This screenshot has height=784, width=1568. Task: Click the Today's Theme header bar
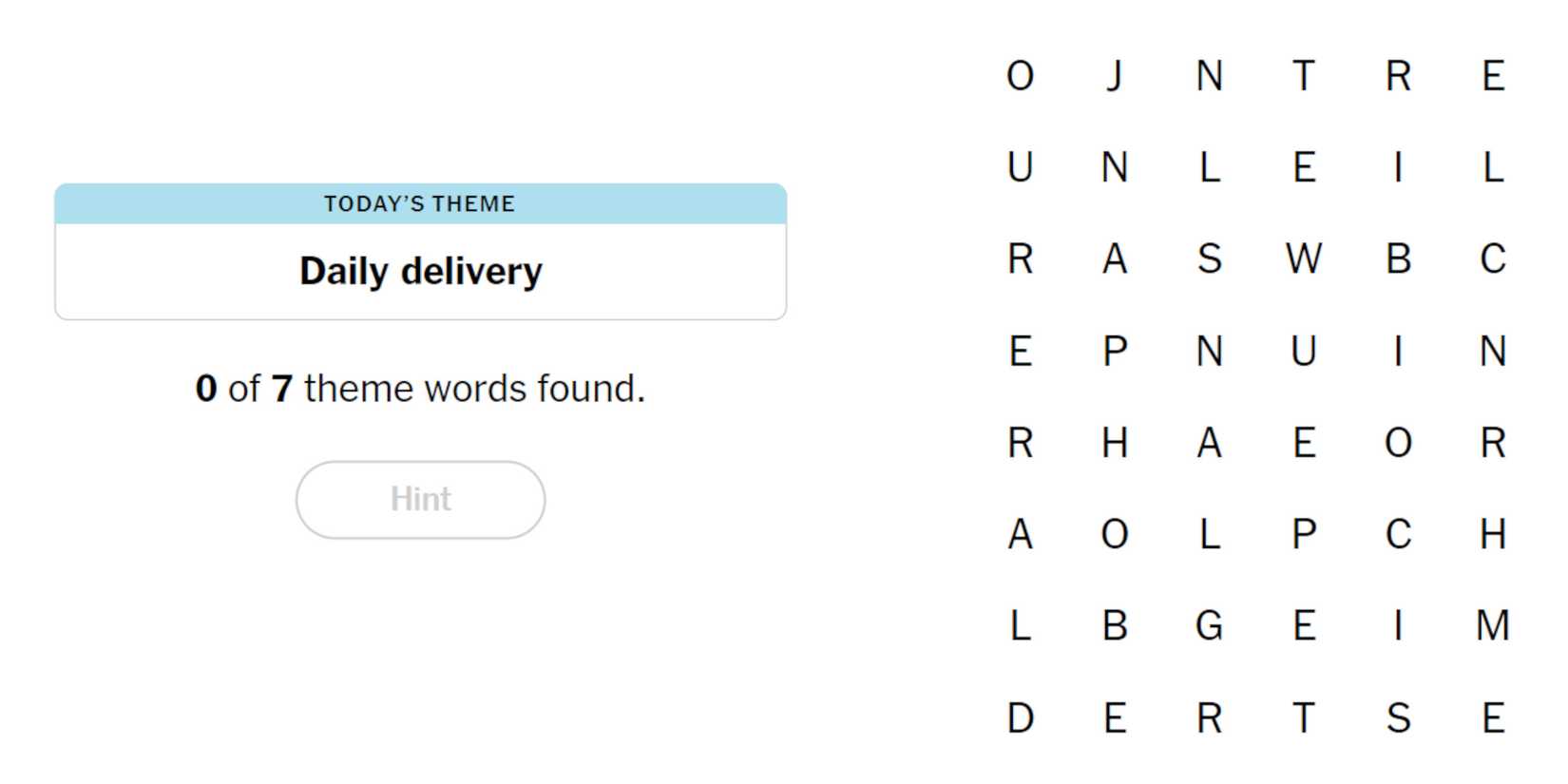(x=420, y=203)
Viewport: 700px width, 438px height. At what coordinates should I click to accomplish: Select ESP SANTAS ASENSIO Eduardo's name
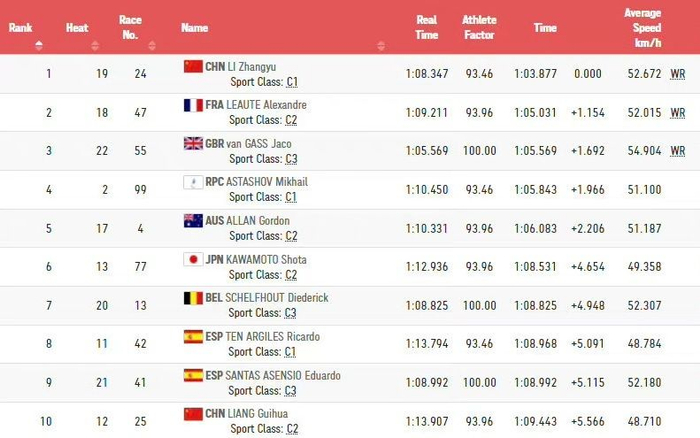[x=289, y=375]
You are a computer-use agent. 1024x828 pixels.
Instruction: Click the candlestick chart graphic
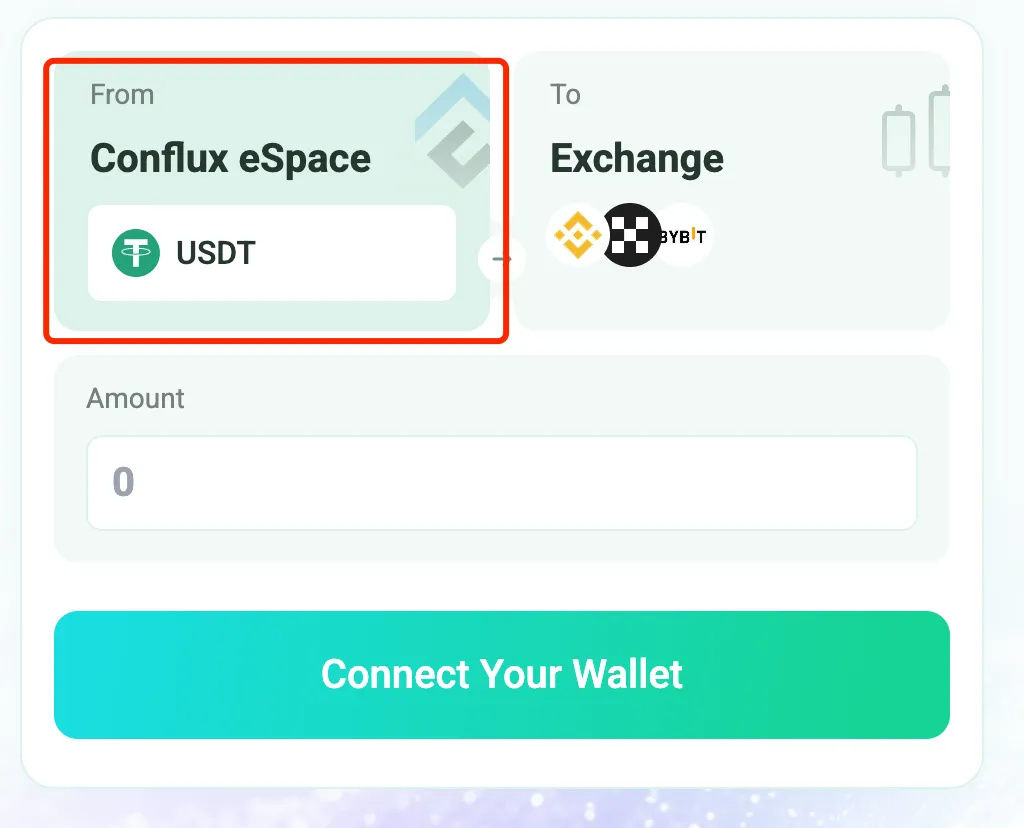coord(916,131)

_What needs to be done_. Print exactly, and only, the lines from the one with "Viewport: 700px width, 438px" through the last line of the listing above. No pictures belong in the copy.

_Answer to the exercise_.
Viewport: 700px width, 438px height. At what coordinates should I click to accomplish: Select ESP SANTAS ASENSIO Eduardo's name
[x=289, y=375]
You are a computer-use agent. 1024x828 pixels.
Instruction: Click the candlestick chart graphic
coord(916,131)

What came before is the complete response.